Designing Woman (Vincente Minnelli, 1957). This blithe, airy comedy about a mismatched couple is laced with some mild battle-of-the-sexes commentary. For the most part, though, it’s a procession of problematic friends and crooked boxing promoters. In other words, it’s the sort of romantic turmoil that only happens in the movies, and happened all the more frequently when the standard Hollywood product was made monumentally more colorful to compete with the hugely successful new medium of television. The film is directed with typical skill and panache by Vincent Minnelli, but the film works to the degree it does mostly from the flinty movie star pairing of Lauren Bacall and Gregory Peck. Both performers brought a certain snap and impatience with fussiness to their work, which makes their scenes together take on a special fond frankness. It would have been fun watching them wrestle with material that actually challenged them instead of this relative trifle.
Your Highness (David Gordon Green, 2011). Good lord, this is abysmal. The screenplay by Danny McBride and his regular writing partner Ben Best has exactly one joke, told over and over again, and it’s not a very good joke, either. The film presents a fairly standard sword and sorcery sorcery with an evil wizard, noble knights, an imperiled maiden and a fiery warrior woman and peppers it with modern language. Anyone who finds the notion of a Tolkienesque swordsman repeatedly using the word “motherfucker” uproariously funny will be in endless bliss. All others are advised to back away slowly. David Gordon Green used to devote himself to high cinematic art, and now he apparently prefers to slap together broad, idiotic comedy in a haphazard manner. The paycheck is undoubtedly better.
Jane Eyre (Cary Fukunaga, 2011). Cary Fukunaga falls into the very current trap of trying to inject life and spirit into a terse-lipped period drama by defaulting a little too often to jolting cuts and distracting camera angles, but he otherwise does well by Charlotte Brontë’s classic novel about a governess who’s endured a fairly miserable life. Mia Wasikowska is sharp and fine in the title role, nicely evoking a sense of a woman building up the dignity that she’s spent her life being brutally told was not something she deserved. The strongest work in the film comes from Michael Fassbender, the domineering boss who eventually comes to love her. He’s fiercely committed to the character’s ferocious, unforgiving nature and yet offers enough glimmers of consideration and even vulnerability that it makes the journey he undertakes seem understandable rather than arbitrary. Fassbender was in a slew of high profile movies last year. Was there any one of them that he wasn’t the very best part of it?

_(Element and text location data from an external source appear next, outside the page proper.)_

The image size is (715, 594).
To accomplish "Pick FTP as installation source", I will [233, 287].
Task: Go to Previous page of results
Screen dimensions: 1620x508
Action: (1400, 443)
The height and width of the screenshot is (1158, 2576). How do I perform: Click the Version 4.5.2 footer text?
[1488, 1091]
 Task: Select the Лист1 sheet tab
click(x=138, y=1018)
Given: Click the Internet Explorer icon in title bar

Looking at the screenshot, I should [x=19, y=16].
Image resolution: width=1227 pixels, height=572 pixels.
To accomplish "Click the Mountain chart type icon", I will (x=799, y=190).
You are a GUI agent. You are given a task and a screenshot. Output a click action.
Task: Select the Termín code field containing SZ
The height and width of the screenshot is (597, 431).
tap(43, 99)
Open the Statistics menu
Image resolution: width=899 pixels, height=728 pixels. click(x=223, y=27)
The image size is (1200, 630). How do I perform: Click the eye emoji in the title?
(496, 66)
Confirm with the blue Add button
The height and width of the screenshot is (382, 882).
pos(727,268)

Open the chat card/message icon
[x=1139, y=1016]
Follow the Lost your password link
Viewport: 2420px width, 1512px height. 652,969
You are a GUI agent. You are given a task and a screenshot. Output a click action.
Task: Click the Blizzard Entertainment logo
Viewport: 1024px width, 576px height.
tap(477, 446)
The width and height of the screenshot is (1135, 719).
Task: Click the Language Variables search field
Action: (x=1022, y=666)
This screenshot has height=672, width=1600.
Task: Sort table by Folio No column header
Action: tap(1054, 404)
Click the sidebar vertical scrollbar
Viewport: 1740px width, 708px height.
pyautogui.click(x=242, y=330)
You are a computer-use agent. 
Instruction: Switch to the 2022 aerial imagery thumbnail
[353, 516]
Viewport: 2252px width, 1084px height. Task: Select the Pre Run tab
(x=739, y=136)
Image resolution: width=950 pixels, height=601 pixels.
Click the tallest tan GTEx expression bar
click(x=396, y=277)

Holy Matrimony (John M. Stahl, 1943). This odd comedy was based on a 1908 novel. The story is about a deliberate, orchestrated case of mistaken identity involving a reclusive English painter who is given the unwelcome honor of being knighted. On the journey there, the painter’s longtime valet dies and the famed but unrecognized artist uses the opportunity to adopt the humbler role, letting the world believe that it is he who had died. He eventually finds love and is pushed to prove his true identity several years later. The screenplay by Nunnally Johnson is unapologetic in its restless intelligence and Monty Woolley gives a fine, blustery performance as the undercover painter.
The Man Who Shot Liberty Valance (John Ford, 1962). John Ford’s last western with John Wayne is a stark, smart deconstruction of the way myths take hold and become their own sort of truth. Wayne plays a rough, boisterous rancher who sometimes stands in for the local town’s inept sheriff in defending his fellow citizens against a vile gunslinger named Liberty Valance, played with full ugly boil by Lee Marvin. Jimmy Stewart plays a frail lawyer who comes to set up a practice and immediately runs afoul of the villain. The film follows the back and forth between the various characters, paralleled by the political considerations taking place as the region moves towards statehood. The film is shot in splendidly shadowy black-and-white, accentuating the darkness that snakes through the story. Ford’s mastery of the mechanics of cinematic narrative had a way of making the small feel epic and the epic become delicately intimate, and he simultaneously achieves both in this film. Even though the story is largely told in flashback as most of the characters gather for the funeral of another, it doesn’t feel like it’s one of those films that become fairly typical a few years later, striking the death knell for an entire genre. Instead, it’s simply about rendering a strong story in the finest fashion possible, allowing a leveling moral ambiguity to give the film a greater, graver weight.